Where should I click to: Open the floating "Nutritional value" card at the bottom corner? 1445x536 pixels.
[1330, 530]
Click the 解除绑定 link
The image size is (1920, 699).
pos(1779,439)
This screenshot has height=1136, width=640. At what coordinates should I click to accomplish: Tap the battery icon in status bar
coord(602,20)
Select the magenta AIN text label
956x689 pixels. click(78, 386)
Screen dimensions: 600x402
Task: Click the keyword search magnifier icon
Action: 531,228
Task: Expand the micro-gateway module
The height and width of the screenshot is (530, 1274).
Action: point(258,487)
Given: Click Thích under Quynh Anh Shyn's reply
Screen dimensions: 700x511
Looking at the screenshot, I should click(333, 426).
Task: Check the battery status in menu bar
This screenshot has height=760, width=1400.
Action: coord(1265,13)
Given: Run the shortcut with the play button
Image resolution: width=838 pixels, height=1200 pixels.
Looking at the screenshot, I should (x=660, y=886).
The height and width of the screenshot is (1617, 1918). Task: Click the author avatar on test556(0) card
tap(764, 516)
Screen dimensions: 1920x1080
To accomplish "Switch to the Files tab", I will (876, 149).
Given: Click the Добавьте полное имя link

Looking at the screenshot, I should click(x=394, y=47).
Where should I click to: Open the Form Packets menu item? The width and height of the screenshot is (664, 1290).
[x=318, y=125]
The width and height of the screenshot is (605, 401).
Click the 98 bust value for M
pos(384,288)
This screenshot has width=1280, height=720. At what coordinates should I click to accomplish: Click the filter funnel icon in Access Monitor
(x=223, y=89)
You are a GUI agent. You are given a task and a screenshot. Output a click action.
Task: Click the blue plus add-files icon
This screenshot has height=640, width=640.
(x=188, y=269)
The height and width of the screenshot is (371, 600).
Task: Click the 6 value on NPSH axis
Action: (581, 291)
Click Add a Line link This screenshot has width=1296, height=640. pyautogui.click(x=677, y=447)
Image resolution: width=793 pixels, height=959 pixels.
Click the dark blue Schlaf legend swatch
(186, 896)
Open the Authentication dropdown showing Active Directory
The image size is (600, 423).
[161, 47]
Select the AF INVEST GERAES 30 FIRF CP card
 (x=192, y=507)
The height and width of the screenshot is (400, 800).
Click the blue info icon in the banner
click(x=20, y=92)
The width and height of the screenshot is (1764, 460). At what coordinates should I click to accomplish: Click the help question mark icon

::::::::::

• Task description:
Write out all of the records above again, replacing every "battery" with "power" and leaving everything else unchanged.

• The result:
Where should I click to: Open the floating "Nutritional value" card at the bottom corner? 1445x536 pixels.
[1330, 530]
Click the 解除绑定 link
The image size is (1920, 699).
pos(1779,439)
This screenshot has height=1136, width=640. At what coordinates should I click to accomplish: Tap the power icon in status bar
coord(602,20)
Select the magenta AIN text label
956x689 pixels. click(78, 386)
Screen dimensions: 600x402
Task: Click the keyword search magnifier icon
Action: 531,228
Task: Expand the micro-gateway module
The height and width of the screenshot is (530, 1274).
Action: point(258,487)
Given: Click Thích under Quynh Anh Shyn's reply
Screen dimensions: 700x511
Looking at the screenshot, I should click(333, 426).
Task: Check the power status in menu bar
This screenshot has height=760, width=1400.
Action: coord(1265,13)
Given: Run the shortcut with the play button
Image resolution: width=838 pixels, height=1200 pixels.
Looking at the screenshot, I should (x=660, y=886).
The height and width of the screenshot is (1617, 1918). Task: Click the author avatar on test556(0) card
tap(764, 516)
Screen dimensions: 1920x1080
To accomplish "Switch to the Files tab", I will (876, 149).
Given: Click the Добавьте полное имя link

Looking at the screenshot, I should click(x=394, y=47).
Where should I click to: Open the Form Packets menu item? The width and height of the screenshot is (664, 1290).
[x=318, y=125]
The width and height of the screenshot is (605, 401).
Click the 98 bust value for M
pos(384,288)
This screenshot has width=1280, height=720. At what coordinates should I click to accomplish: Click the filter funnel icon in Access Monitor
(x=223, y=89)
You are a GUI agent. You are given a task and a screenshot. Output a click action.
Task: Click the blue plus add-files icon
This screenshot has height=640, width=640.
(x=188, y=269)
The height and width of the screenshot is (371, 600).
Task: Click the 6 value on NPSH axis
Action: (581, 291)
Click Add a Line link This screenshot has width=1296, height=640. pyautogui.click(x=677, y=447)
Image resolution: width=793 pixels, height=959 pixels.
Click the dark blue Schlaf legend swatch
(186, 896)
Open the Authentication dropdown showing Active Directory
The image size is (600, 423).
[161, 47]
Select the AF INVEST GERAES 30 FIRF CP card
 (x=192, y=507)
The height and width of the screenshot is (400, 800).
Click the blue info icon in the banner
click(x=20, y=92)
The width and height of the screenshot is (1764, 460). At what coordinates should I click to accomplish: Click the help question mark icon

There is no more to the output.